**Exercise instructions:** Nothing but the lines from the start of the entries through the line containing "[To main page] (115, 63)" should appear in the answer, each given exactly.

**Supplied data:**
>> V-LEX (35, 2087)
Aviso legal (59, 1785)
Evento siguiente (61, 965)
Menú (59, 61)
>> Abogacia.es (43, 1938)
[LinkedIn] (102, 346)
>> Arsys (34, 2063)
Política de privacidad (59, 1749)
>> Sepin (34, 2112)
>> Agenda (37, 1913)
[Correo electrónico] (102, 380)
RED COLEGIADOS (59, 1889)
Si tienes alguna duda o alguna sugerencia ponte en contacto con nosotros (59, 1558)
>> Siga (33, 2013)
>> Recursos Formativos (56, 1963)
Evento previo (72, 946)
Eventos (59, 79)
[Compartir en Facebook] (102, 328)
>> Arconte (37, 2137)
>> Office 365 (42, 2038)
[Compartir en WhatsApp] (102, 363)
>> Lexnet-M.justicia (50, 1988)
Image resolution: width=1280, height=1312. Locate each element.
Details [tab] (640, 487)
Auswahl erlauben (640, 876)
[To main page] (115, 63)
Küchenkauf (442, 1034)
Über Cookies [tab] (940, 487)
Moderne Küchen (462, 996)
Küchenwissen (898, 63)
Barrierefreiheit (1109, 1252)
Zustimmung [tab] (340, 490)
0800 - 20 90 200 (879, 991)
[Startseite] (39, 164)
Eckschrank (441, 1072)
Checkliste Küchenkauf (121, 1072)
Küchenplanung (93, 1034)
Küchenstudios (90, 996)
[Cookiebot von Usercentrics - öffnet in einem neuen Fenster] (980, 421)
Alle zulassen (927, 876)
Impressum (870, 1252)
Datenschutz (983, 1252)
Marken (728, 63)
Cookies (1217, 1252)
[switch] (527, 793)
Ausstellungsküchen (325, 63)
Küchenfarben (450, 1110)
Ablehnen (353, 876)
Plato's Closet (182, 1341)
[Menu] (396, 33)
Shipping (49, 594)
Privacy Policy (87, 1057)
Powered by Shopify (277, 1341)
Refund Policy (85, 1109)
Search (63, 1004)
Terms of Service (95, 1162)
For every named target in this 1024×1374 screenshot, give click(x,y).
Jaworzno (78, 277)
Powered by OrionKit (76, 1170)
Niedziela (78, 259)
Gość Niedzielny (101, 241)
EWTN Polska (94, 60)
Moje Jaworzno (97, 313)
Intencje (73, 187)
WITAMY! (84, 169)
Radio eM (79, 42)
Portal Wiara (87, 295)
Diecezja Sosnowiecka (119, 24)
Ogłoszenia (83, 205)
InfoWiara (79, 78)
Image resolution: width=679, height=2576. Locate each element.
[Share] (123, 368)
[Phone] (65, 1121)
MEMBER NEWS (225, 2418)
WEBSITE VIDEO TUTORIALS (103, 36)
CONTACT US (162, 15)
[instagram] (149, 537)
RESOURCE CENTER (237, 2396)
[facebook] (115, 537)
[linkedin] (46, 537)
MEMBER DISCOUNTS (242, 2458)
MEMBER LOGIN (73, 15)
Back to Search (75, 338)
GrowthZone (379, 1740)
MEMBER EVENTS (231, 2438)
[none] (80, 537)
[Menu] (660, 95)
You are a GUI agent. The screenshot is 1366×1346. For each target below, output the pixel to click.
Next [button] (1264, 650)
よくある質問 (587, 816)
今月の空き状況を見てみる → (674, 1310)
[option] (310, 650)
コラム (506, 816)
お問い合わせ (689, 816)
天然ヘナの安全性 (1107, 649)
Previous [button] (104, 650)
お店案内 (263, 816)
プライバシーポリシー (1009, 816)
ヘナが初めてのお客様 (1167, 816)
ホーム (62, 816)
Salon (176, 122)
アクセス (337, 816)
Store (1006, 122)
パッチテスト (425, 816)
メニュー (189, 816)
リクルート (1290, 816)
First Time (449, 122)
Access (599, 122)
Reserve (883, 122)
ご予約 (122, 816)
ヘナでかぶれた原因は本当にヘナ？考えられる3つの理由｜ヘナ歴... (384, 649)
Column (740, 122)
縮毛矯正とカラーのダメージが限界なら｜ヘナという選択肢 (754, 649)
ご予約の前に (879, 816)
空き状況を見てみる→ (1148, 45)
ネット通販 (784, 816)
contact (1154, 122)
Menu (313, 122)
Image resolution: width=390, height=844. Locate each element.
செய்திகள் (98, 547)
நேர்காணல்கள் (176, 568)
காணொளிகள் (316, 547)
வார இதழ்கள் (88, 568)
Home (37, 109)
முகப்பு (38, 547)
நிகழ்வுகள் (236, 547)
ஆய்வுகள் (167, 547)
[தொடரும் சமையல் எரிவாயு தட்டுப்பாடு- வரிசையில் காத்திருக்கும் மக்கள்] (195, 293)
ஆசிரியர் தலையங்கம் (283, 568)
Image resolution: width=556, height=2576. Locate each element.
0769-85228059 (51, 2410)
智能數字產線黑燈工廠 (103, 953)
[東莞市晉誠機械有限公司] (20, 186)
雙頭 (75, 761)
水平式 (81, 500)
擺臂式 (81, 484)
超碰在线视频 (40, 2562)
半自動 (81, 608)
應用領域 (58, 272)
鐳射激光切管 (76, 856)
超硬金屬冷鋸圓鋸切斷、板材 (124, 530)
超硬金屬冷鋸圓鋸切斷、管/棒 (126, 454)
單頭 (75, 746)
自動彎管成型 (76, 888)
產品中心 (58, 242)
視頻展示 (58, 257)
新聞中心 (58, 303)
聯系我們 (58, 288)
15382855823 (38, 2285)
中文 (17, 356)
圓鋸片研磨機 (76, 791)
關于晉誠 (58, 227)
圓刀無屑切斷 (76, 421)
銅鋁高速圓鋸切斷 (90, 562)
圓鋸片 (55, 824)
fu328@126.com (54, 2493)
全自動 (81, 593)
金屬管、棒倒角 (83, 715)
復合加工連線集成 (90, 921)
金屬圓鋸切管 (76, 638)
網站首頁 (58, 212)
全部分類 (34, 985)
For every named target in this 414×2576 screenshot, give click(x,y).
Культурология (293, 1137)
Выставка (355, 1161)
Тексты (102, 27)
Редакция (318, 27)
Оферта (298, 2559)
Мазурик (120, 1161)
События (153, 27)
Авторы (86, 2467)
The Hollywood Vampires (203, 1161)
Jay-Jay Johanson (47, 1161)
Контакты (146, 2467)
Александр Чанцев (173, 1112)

**Problem solution:**
>> V-LEX (35, 2087)
Aviso legal (59, 1785)
Evento siguiente (61, 965)
Menú (59, 61)
>> Abogacia.es (43, 1938)
[LinkedIn] (102, 346)
>> Arsys (34, 2063)
Política de privacidad (59, 1749)
>> Sepin (34, 2112)
>> Agenda (37, 1913)
[Correo electrónico] (102, 380)
RED COLEGIADOS (59, 1889)
Si tienes alguna duda o alguna sugerencia ponte en contacto con nosotros (59, 1558)
>> Siga (33, 2013)
>> Recursos Formativos (56, 1963)
Evento previo (72, 946)
Eventos (59, 79)
[Compartir en Facebook] (102, 328)
>> Arconte (37, 2137)
>> Office 365 (42, 2038)
[Compartir en WhatsApp] (102, 363)
>> Lexnet-M.justicia (50, 1988)
Image resolution: width=1280, height=1312. Locate each element.
Details [tab] (640, 487)
Auswahl erlauben (640, 876)
[To main page] (115, 63)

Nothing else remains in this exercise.